■ Task brief:
Please transcribe the entries below without changing a single character.

Stored entries
##############################

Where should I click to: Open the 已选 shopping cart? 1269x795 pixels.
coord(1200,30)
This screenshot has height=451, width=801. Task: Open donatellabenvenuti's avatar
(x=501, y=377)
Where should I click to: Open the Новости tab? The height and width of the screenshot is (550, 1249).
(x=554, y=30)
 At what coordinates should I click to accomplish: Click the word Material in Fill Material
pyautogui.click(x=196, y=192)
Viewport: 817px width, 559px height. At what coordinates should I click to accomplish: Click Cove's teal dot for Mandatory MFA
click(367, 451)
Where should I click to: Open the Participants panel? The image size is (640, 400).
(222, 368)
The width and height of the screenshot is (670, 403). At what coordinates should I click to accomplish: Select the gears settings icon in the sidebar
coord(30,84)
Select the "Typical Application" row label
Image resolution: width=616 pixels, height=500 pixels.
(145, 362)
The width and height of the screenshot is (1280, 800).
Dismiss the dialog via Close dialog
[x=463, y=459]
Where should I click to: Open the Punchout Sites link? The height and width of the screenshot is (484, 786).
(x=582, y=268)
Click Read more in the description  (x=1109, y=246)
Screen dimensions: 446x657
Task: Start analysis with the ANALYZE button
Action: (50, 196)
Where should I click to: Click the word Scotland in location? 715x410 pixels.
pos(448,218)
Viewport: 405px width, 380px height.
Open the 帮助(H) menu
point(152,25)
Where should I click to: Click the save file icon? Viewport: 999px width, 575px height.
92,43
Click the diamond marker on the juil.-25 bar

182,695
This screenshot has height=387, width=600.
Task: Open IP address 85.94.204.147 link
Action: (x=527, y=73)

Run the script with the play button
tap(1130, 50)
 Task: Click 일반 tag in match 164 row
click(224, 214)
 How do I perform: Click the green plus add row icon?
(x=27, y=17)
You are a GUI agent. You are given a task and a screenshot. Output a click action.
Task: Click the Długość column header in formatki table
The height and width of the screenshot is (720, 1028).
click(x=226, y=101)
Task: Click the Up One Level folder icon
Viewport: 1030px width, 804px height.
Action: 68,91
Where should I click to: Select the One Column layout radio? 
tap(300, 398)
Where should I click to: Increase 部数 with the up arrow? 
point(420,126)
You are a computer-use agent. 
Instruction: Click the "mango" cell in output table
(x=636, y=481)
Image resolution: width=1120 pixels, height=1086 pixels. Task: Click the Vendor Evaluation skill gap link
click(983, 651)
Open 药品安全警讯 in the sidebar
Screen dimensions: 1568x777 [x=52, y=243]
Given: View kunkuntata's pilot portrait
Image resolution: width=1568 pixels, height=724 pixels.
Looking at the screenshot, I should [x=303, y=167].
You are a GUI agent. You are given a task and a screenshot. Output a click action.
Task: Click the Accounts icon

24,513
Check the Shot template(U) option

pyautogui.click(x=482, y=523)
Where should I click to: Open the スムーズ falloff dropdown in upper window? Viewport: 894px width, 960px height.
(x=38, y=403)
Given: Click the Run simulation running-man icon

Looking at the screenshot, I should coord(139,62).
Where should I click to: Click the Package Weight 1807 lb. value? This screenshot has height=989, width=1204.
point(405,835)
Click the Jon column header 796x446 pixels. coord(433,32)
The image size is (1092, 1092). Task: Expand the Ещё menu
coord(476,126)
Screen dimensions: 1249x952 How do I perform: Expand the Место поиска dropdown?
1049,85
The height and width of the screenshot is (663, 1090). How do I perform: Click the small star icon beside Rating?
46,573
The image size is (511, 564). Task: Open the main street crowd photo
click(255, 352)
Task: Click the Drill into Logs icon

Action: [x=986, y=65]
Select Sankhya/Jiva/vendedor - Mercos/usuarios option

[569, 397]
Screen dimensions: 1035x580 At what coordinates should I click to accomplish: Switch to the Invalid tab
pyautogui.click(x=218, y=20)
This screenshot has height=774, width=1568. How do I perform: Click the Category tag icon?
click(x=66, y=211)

##############################

■ Result for this task:
Where should I click to: Open the 已选 shopping cart? 1269x795 pixels.
coord(1200,30)
This screenshot has height=451, width=801. Task: Open donatellabenvenuti's avatar
(x=501, y=377)
Where should I click to: Open the Новости tab? The height and width of the screenshot is (550, 1249).
(x=554, y=30)
 At what coordinates should I click to accomplish: Click the word Material in Fill Material
pyautogui.click(x=196, y=192)
Viewport: 817px width, 559px height. At what coordinates should I click to accomplish: Click Cove's teal dot for Mandatory MFA
click(367, 451)
Where should I click to: Open the Participants panel? The image size is (640, 400).
(222, 368)
The width and height of the screenshot is (670, 403). At what coordinates should I click to accomplish: Select the gears settings icon in the sidebar
coord(30,84)
Select the "Typical Application" row label
Image resolution: width=616 pixels, height=500 pixels.
(145, 362)
The width and height of the screenshot is (1280, 800).
Dismiss the dialog via Close dialog
[x=463, y=459]
Where should I click to: Open the Punchout Sites link? The height and width of the screenshot is (484, 786).
(x=582, y=268)
Click Read more in the description  (x=1109, y=246)
Screen dimensions: 446x657
Task: Start analysis with the ANALYZE button
Action: (50, 196)
Where should I click to: Click the word Scotland in location? 715x410 pixels.
pos(448,218)
Viewport: 405px width, 380px height.
Open the 帮助(H) menu
point(152,25)
Where should I click to: Click the save file icon? Viewport: 999px width, 575px height.
92,43
Click the diamond marker on the juil.-25 bar

182,695
This screenshot has height=387, width=600.
Task: Open IP address 85.94.204.147 link
Action: (x=527, y=73)

Run the script with the play button
tap(1130, 50)
 Task: Click 일반 tag in match 164 row
click(224, 214)
 How do I perform: Click the green plus add row icon?
(x=27, y=17)
You are a GUI agent. You are given a task and a screenshot. Output a click action.
Task: Click the Długość column header in formatki table
The height and width of the screenshot is (720, 1028).
click(x=226, y=101)
Task: Click the Up One Level folder icon
Viewport: 1030px width, 804px height.
Action: 68,91
Where should I click to: Select the One Column layout radio? 
tap(300, 398)
Where should I click to: Increase 部数 with the up arrow? 
point(420,126)
You are a computer-use agent. 
Instruction: Click the "mango" cell in output table
(x=636, y=481)
Image resolution: width=1120 pixels, height=1086 pixels. Task: Click the Vendor Evaluation skill gap link
click(983, 651)
Open 药品安全警讯 in the sidebar
Screen dimensions: 1568x777 [x=52, y=243]
Given: View kunkuntata's pilot portrait
Image resolution: width=1568 pixels, height=724 pixels.
Looking at the screenshot, I should [x=303, y=167].
You are a GUI agent. You are given a task and a screenshot. Output a click action.
Task: Click the Accounts icon

24,513
Check the Shot template(U) option

pyautogui.click(x=482, y=523)
Where should I click to: Open the スムーズ falloff dropdown in upper window? Viewport: 894px width, 960px height.
(x=38, y=403)
Given: Click the Run simulation running-man icon

Looking at the screenshot, I should coord(139,62).
Where should I click to: Click the Package Weight 1807 lb. value? This screenshot has height=989, width=1204.
point(405,835)
Click the Jon column header 796x446 pixels. coord(433,32)
The image size is (1092, 1092). Task: Expand the Ещё menu
coord(476,126)
Screen dimensions: 1249x952 How do I perform: Expand the Место поиска dropdown?
1049,85
The height and width of the screenshot is (663, 1090). How do I perform: Click the small star icon beside Rating?
46,573
The image size is (511, 564). Task: Open the main street crowd photo
click(255, 352)
Task: Click the Drill into Logs icon

Action: [x=986, y=65]
Select Sankhya/Jiva/vendedor - Mercos/usuarios option

[569, 397]
Screen dimensions: 1035x580 At what coordinates should I click to accomplish: Switch to the Invalid tab
pyautogui.click(x=218, y=20)
This screenshot has height=774, width=1568. How do I perform: Click the Category tag icon?
click(x=66, y=211)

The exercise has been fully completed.